Another day, another H-bomb at General Motors Co.

If Fritz Henderson was not the new board of directors' guy to run a post-bankruptcy GM -- and it seems obvious today that he was not -- now was the time to pull the plug.

If GM is ever going to pay taxpayers back a meaningful chunk of the mountain of money we sunk into saving the company, there must someday be an initial public offering of stock for the U.S. Treasury's 60% ownership stake.

If that IPO is to occur in 2010 or 2011, it would hardly fuel investor confidence to fire the CEO a couple months beforehand.

So if the board doesn't think Henderson is the guy to lead his people to the promised IPO, why prolong the agony?

There's much we don't know

Mind you, I was not in the room for this face-off between Henderson, whom I like, and GM Chairman Ed Whitacre and the rest of the board.

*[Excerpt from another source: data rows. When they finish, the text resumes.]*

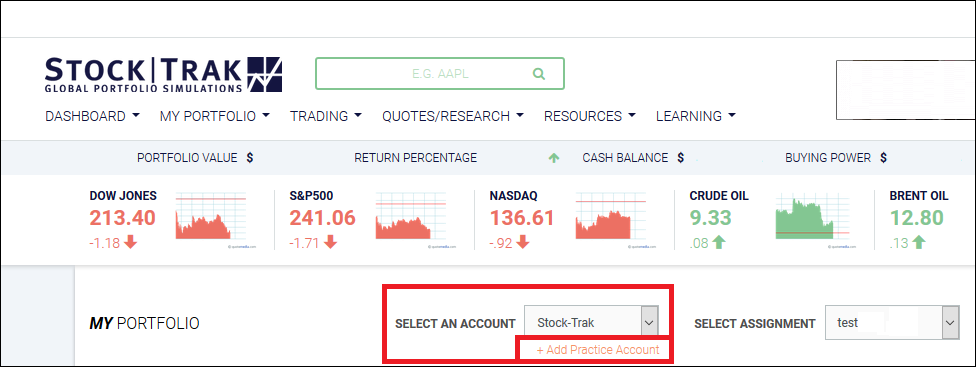Click the Dow Jones red down arrow
The height and width of the screenshot is (367, 976).
[130, 243]
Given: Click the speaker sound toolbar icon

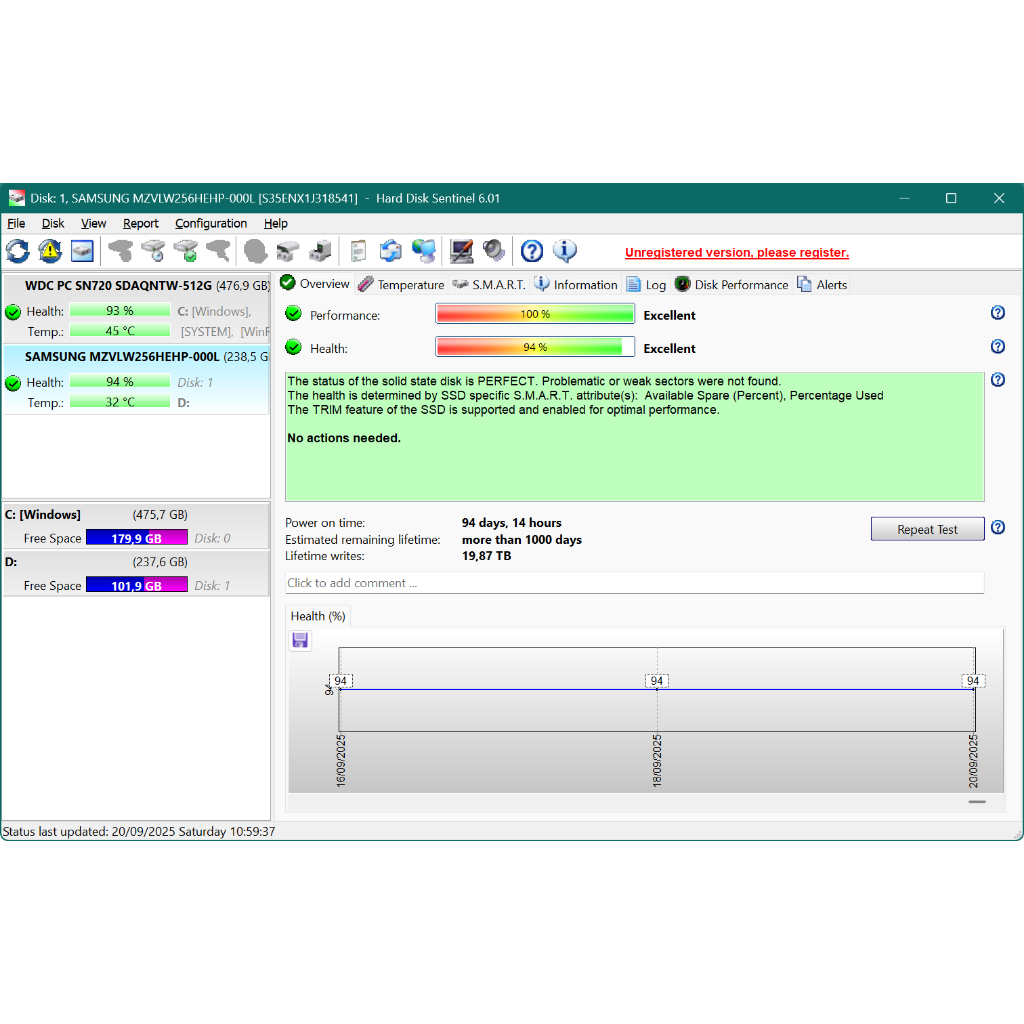Looking at the screenshot, I should (494, 251).

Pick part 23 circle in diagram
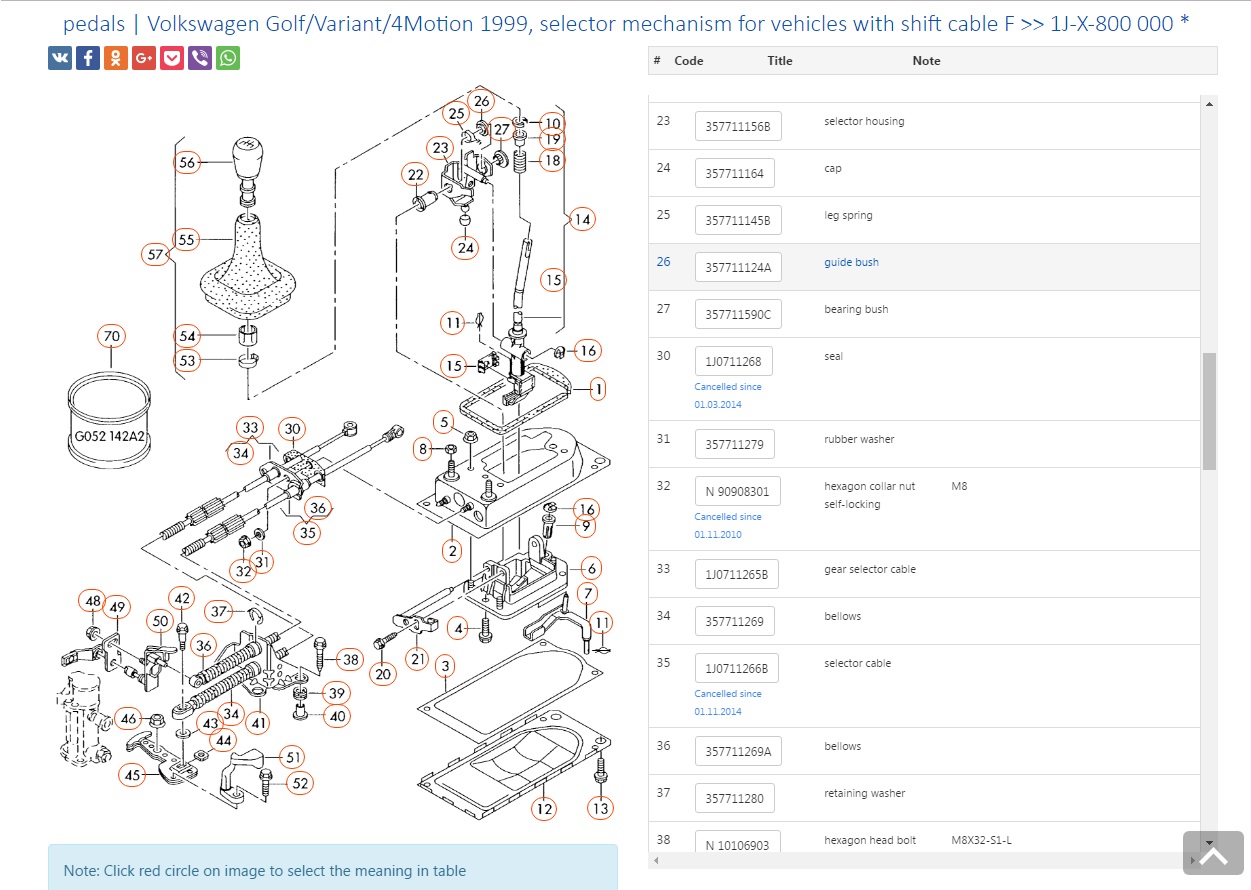pyautogui.click(x=441, y=148)
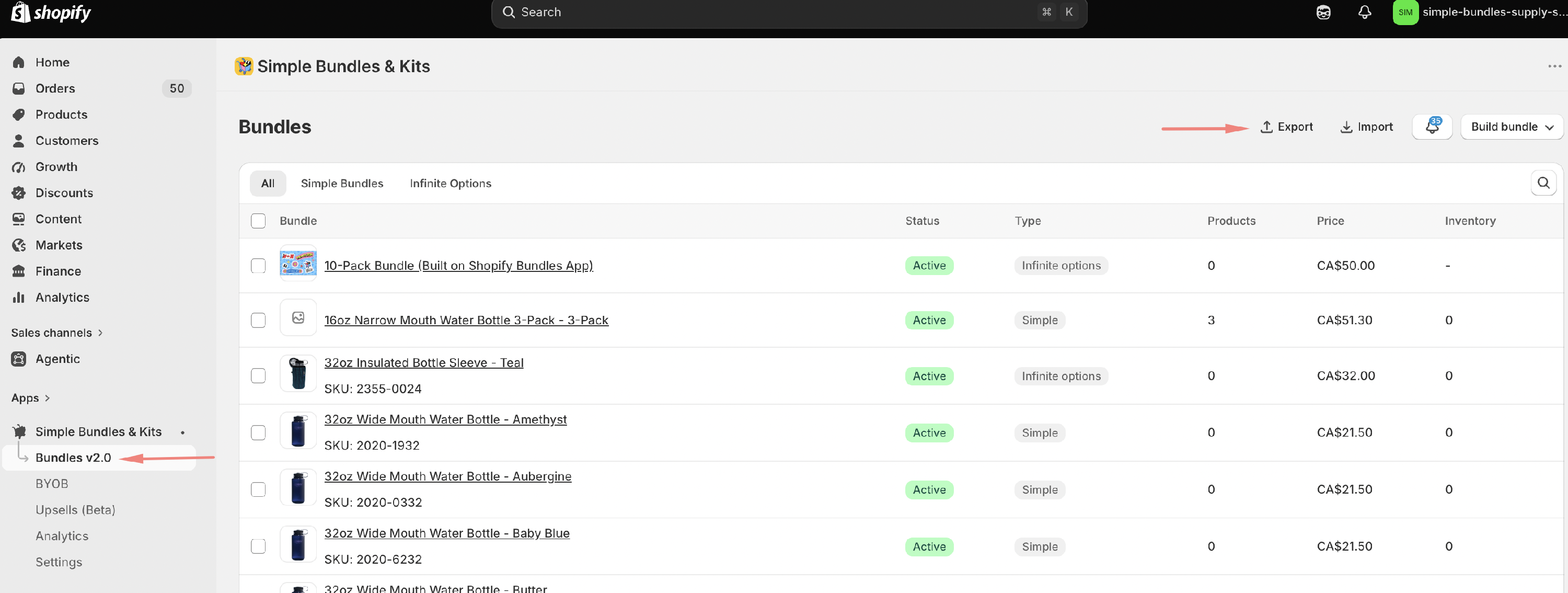Expand the Apps section chevron
Screen dimensions: 1568x593
pyautogui.click(x=48, y=398)
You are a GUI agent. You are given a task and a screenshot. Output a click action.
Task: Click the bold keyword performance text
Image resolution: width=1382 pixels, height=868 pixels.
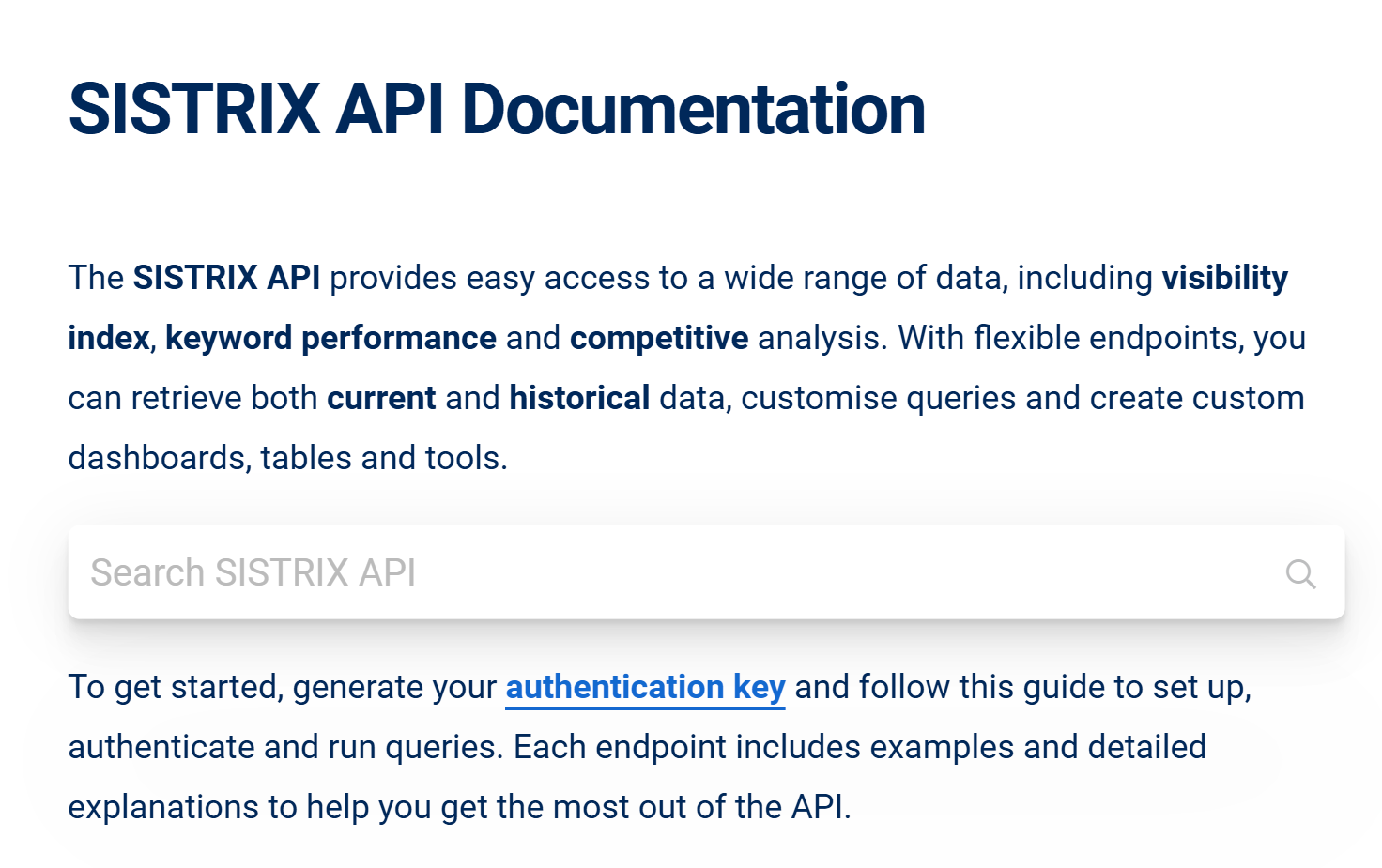click(330, 337)
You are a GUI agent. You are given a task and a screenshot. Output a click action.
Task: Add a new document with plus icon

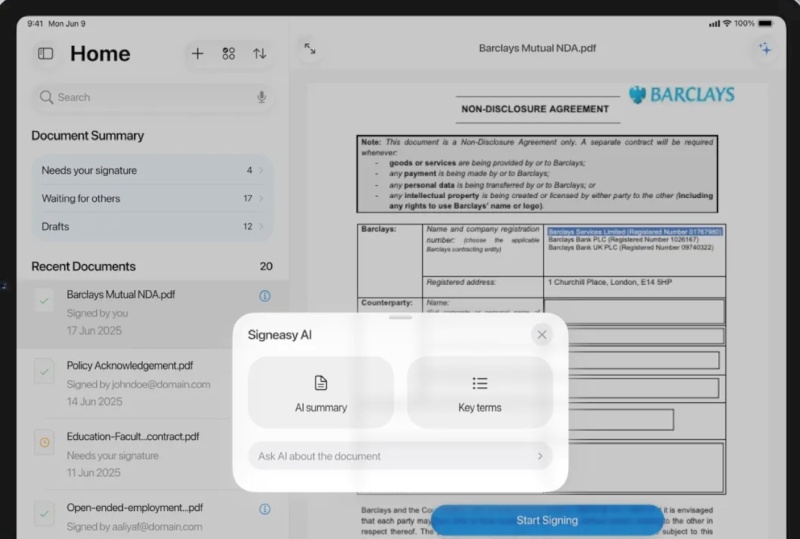click(x=197, y=54)
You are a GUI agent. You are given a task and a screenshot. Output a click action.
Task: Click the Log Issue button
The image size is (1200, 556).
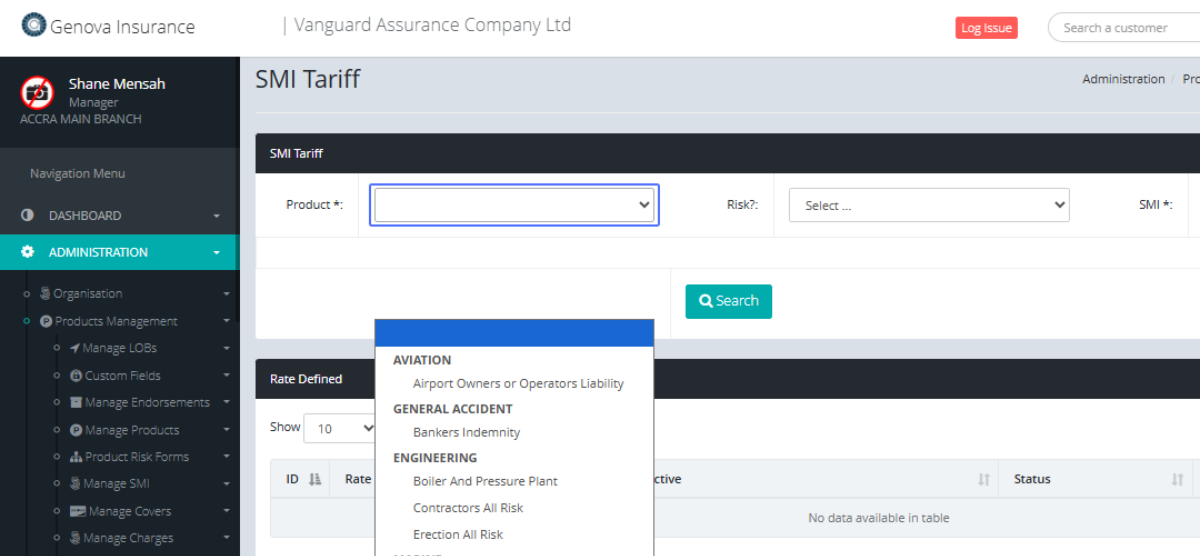tap(985, 28)
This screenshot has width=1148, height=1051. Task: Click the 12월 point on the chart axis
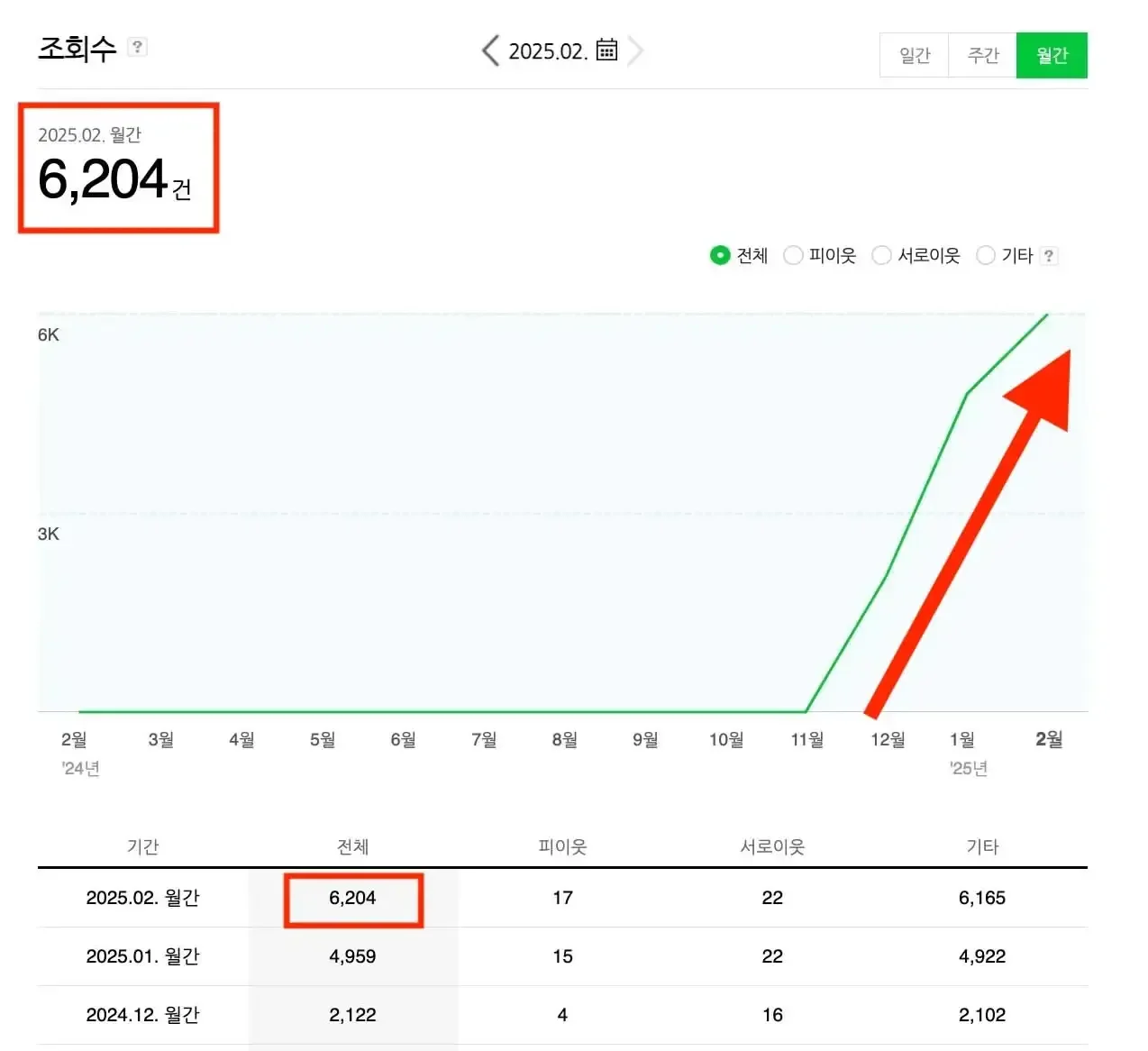coord(887,740)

So I don't know whether Henderson was kicked out, or whether he pulled the plug on himself. The latter scenario is plausible -- he told Steve Rattner, the auto industry chief who ousted Rick Wagoner on March 27, that he should be given the CEO's title and a decent window of time to succeed. If Henderson felt the new board was insisting on too much change, or an unreasonable timetable to deliver it, I expect he would have said so.

However the curtain finally went down on Henderson's eight months as CEO, GM has been an organization fraught with insecurity ever since Wagoner's firing and the quick-rinse trip through bankruptcy.

A new governing board was assembled and briefed by President Barack Obama's auto industry task force, whose critique of existing GM management was brutal. The finance, sales and marketing leadership was skewered. Sales boss Mark LaNeve left quickly, but was replaced by another GM insider, Susan Docherty, just as Wagoner was replaced with GM lifer Henderson. Chief Financial Officer Ray Young, meanwhile, has been left twisting in the wind, while recruitment of a replacement CFO drags on.

The on-again, off-again sale of GM's German Opel unit has been an embarrassment. The Saturn and Saab sales fell through. Were these Henderson's fault? Or the GM board's? Or the inevitable results of the new board and the old management not being in sync yet?

A few days ago, I wrote a column about Henderson, saying that if he were a military man he would be a paratrooper, a special-operations guy that you drop into a hot spot to take out a problem or secure a strategic target.

It's always great to have people like that on your team.

But was Henderson a visionary? Or a grand strategic thinker?

I wrote that I didn't know, because GM hadn't deployed him that way.

The GM board of directors decided Henderson was not the guy, for whatever reason, to lead GM to a successful IPO.

Let's hope they find the right him or her in a hurry, because what's left of the GM leadership team must be feeling pretty shaky.